→ Exercise brief: In the listing that follows, the lines starting at the one containing "Task: Click the gray light bulb hide icon" and ending at the one containing "Viewport: 628px width, 754px height." are to be returned exactly, both boundary lines included, and no others.

→ Data excerpts:

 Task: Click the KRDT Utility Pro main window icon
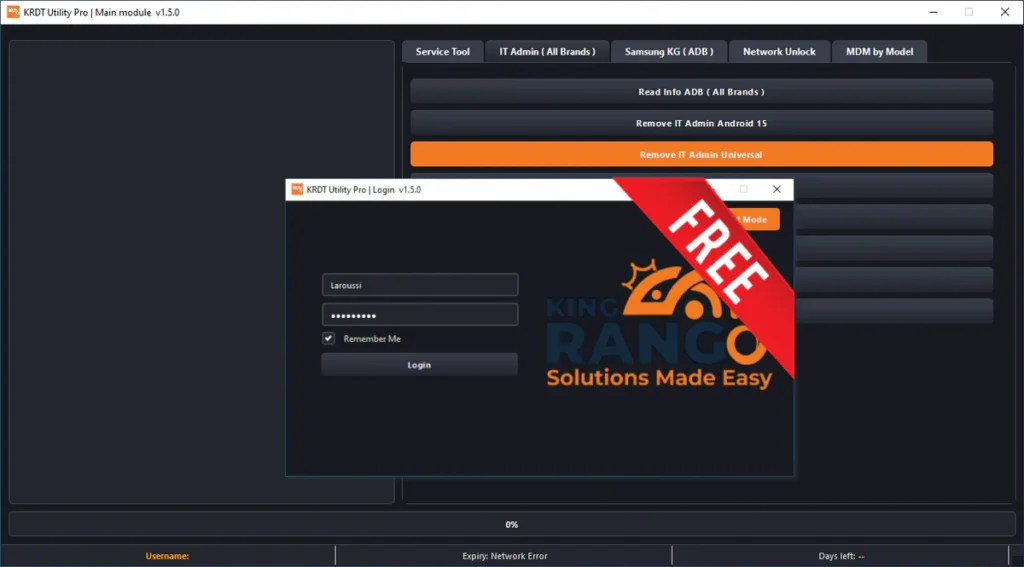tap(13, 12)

==

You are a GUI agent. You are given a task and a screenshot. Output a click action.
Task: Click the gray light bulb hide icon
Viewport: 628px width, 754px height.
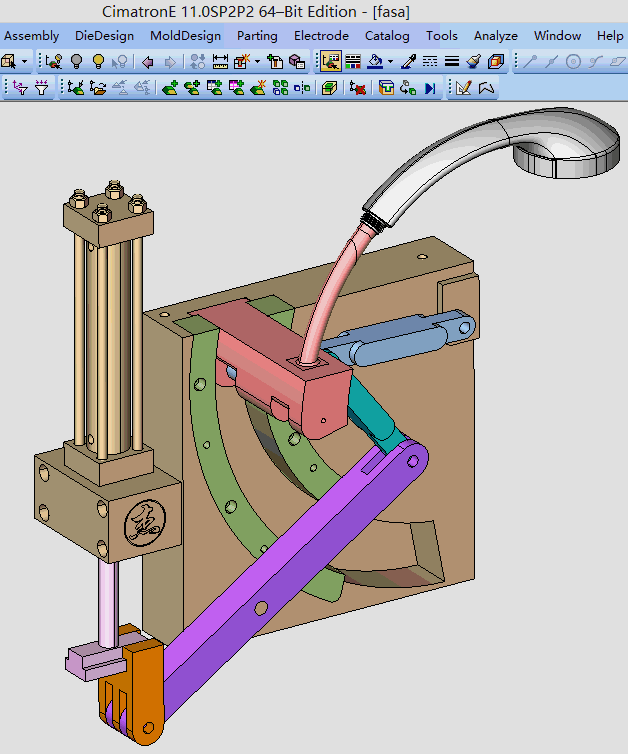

→ Your solution:
Task: Click the gray light bulb hide icon
Viewport: 628px width, 754px height.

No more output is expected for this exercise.